LIPUTAN KHUSUS:

Di INC-4, Negara Maju Diminta Hentikan Ekspor Sampah Plastik


Penulis : Gilang Helindro

Manusia dan Planet Bumi sebagai prioritas utama.

Sampah

Senin, 29 April 2024

Editor : Yosep Suprayogi

BETAHITA.ID - Dalam proses negosiasi perjanjian plastik global di Intergovernmental Negotiating Committee (INC) keempat di Ottawa, Kanada, negara-negara maju diminta untuk berhenti mengekspor sampah plastik ke negara berkembang.

Aeshnina Azzahra Aqilani, Koordinator River Warrior Indonesia (Riverin) di pertemuan ini, mengatakan ekspor sampah bagaikan bencana bagi negara di ASEAN. Nina mengungkapkan, cukup sudah kerusakan lingkungan akibat sampah plastik impor di Indonesia. 

“Saya ingin Indonesia bebas dari sampah plastik impor. Di INC-4 Ottawa, Kanada, saya ingin menyampaikan uneg-uneg saya pada delegasi negara-negara maju pengekspor sampah untuk berhenti kirim sampah plastik ke Indonesia,” kata Nina, Minggu 28 April 2024.

Dalam pawai untuk mengakhiri era plastik di Kanada, Nina menggendong tumpukan sampah impor setinggi lima meter. 

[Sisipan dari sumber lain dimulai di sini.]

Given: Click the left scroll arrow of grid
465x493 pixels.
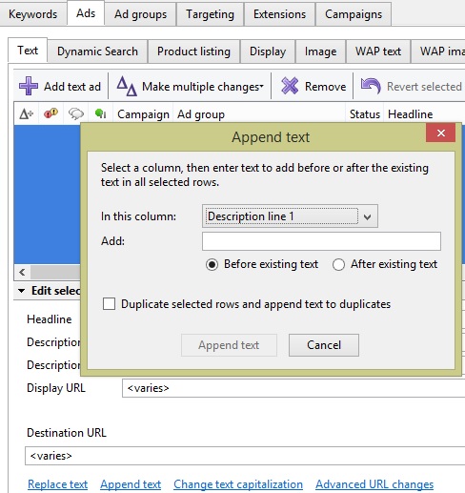Looking at the screenshot, I should tap(22, 273).
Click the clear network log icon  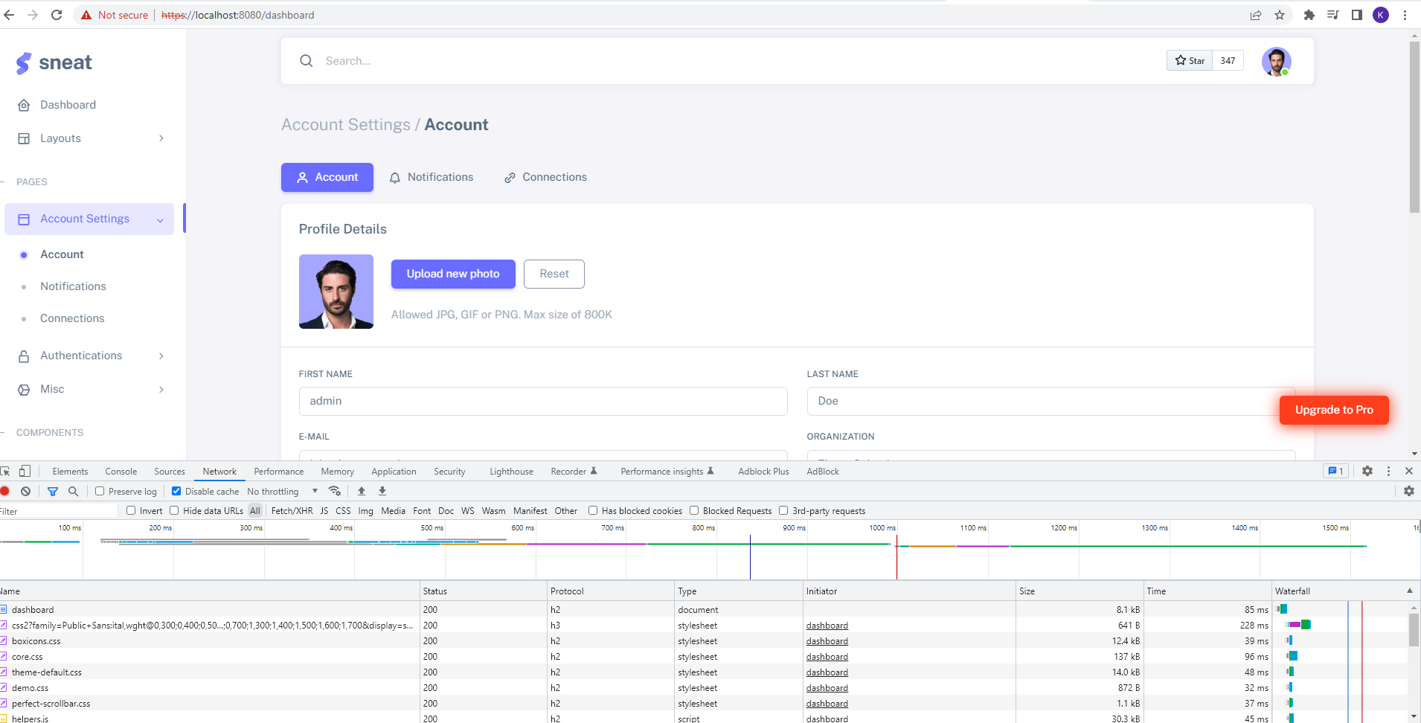(25, 491)
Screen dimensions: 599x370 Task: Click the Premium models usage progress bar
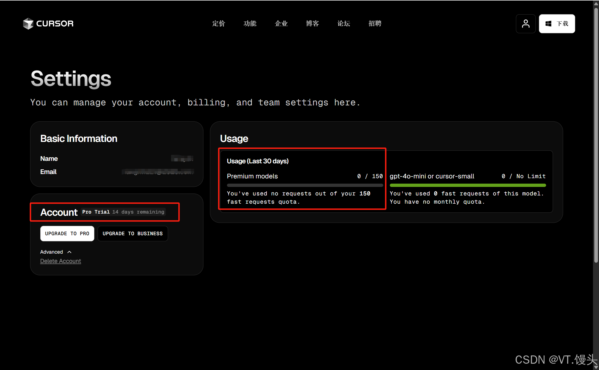tap(305, 185)
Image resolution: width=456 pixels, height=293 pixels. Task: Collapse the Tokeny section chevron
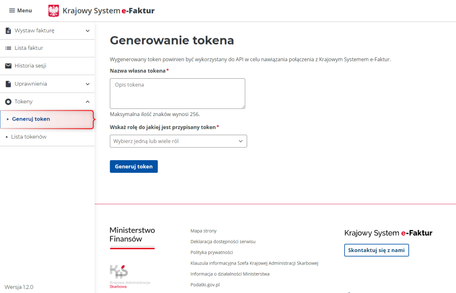click(88, 102)
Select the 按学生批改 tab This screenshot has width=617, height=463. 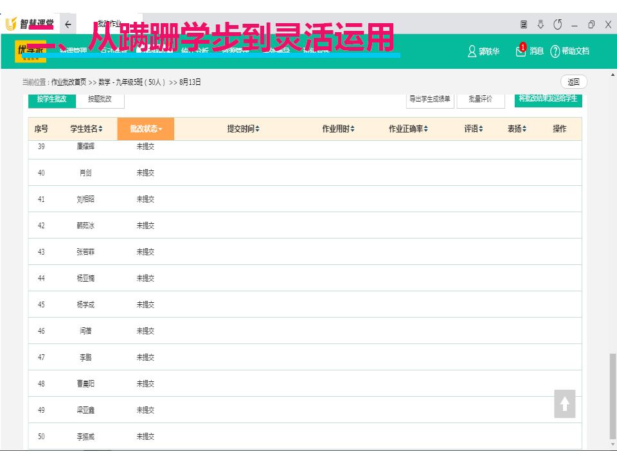52,99
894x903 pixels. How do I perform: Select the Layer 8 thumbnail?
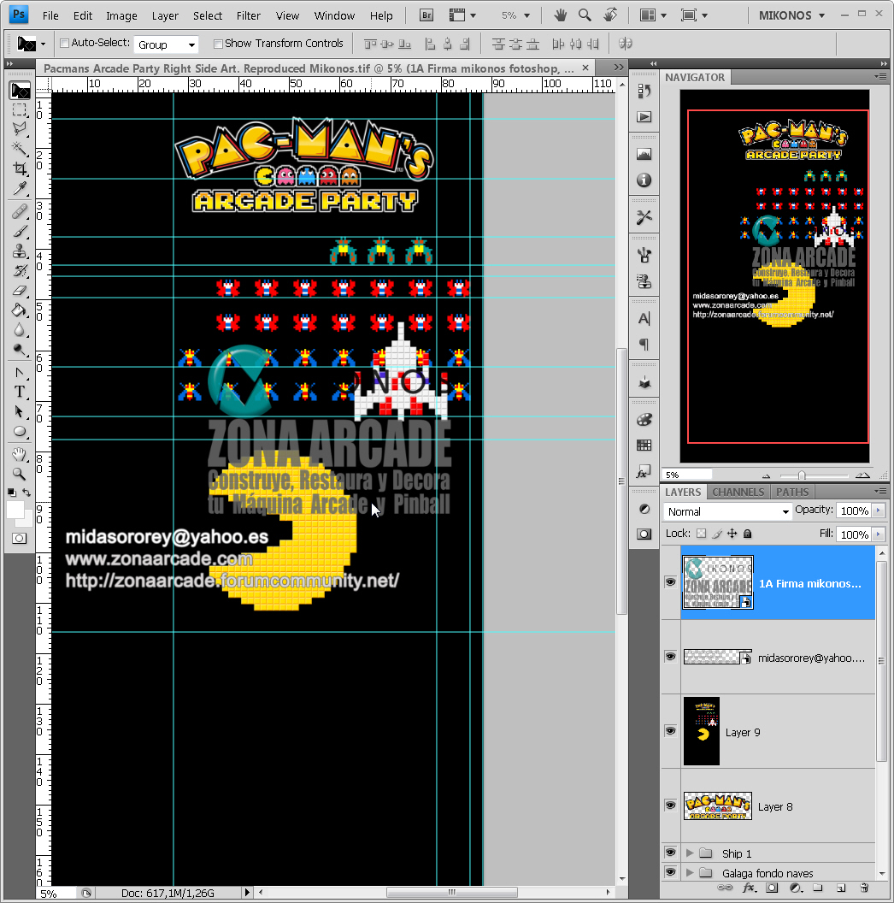[718, 806]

Aeshnina, negara maju stop kirim sampah plastik ke Indonesia. Foto: Istimewa/Ecoton

Dalam orasinya, ia menyatakan keresahannya soal keberadaan sampah impor di Indonesia. Nina menyebut sampah yang dibawa ini adalah sampah-sampah plastik impor dari negara maju, yang mereka buang ke desa-desa dekat pabrik kertas daur ulang. 

“Sampah ini menjadi beban lingkungan dan ancaman kesehatan. Saya ingin menunjukkan bahwa pencemaran sampah plastik membebani generasi saat ini,” ungkap Nina.

Nina bersama ratusan aktivis lingkungan dari seluruh dunia yang turut hadir di INC-4 merasakan kegelisahan serupa selama bertahun-tahun, yakni soal polusi plastik. 

Menurut mereka, plastik telah mendatangkan malapetaka pada komunitas dan lingkungan global, yang pemicunya adalah kepentingan perusahaan bahan bakar fosil.

Nina mengatakan ekspor sampah plastik dari negara maju ke negara ASEAN harus berhenti. Sebab, akan menimbulkan kerusakan lingkungan dalam jangka panjang.

“Jika produksi plastik dan ekspor sampah ke negara-negara berkembang terus berlanjut, akan menciptakan bencana jangka panjang bagi lingkungan. Lebih buruk lagi, orang tua saya mengatakan bahwa bahan kimia berbahaya dalam plastik mengancam kesehatan dan hormon saya,” ungkap Nina.

Koalisi organisasi masyarakat sipil juga menyoroti bagaimana ASEAN dapat membuka jalan bagi perjanjian yang efektif.

Salisa Traipipitsiriwat, Senior Campaigner and Southeast Asia Plastic Project Manager of The Environmental Justice Foundation, mengatakan, hal ini dapat dilihat dari banyaknya solusi yang dipimpin oleh masyarakat di Asia Tenggara dan upaya pemerintah di seluruh kawasan, untuk menerapkan kebijakan demi menekan polusi plastik.

“ASEAN sangat penting dalam menerapkan solusi kreatif dan praktis untuk memerangi pencemaran plastik. Namun, sudah terlalu lama kawasan ini mengalami kelebihan pasokan kemasan plastik yang bermasalah, sekali pakai, dan tidak perlu, yang seringkali mengandung bahan kimia beracun yang tidak teregulasi,” kata Salisa. 

Di sisi lain, Salisa menambahkan bahwa perjanjian plastik global mewakili peluang unik bagi para pemimpin ASEAN. Khususnya, untuk menunjukkan kemampuan, komitmen, dan kesiapan mereka dalam mengatasi pencemaran plastik.

“INC-4 dan INC-5 adalah momen penting bagi para pemimpin ASEAN untuk menuntut perjanjian yang kuat dan ambisius yang menempatkan manusia dan planet bumi sebagai prioritas utama,” ungkapnya.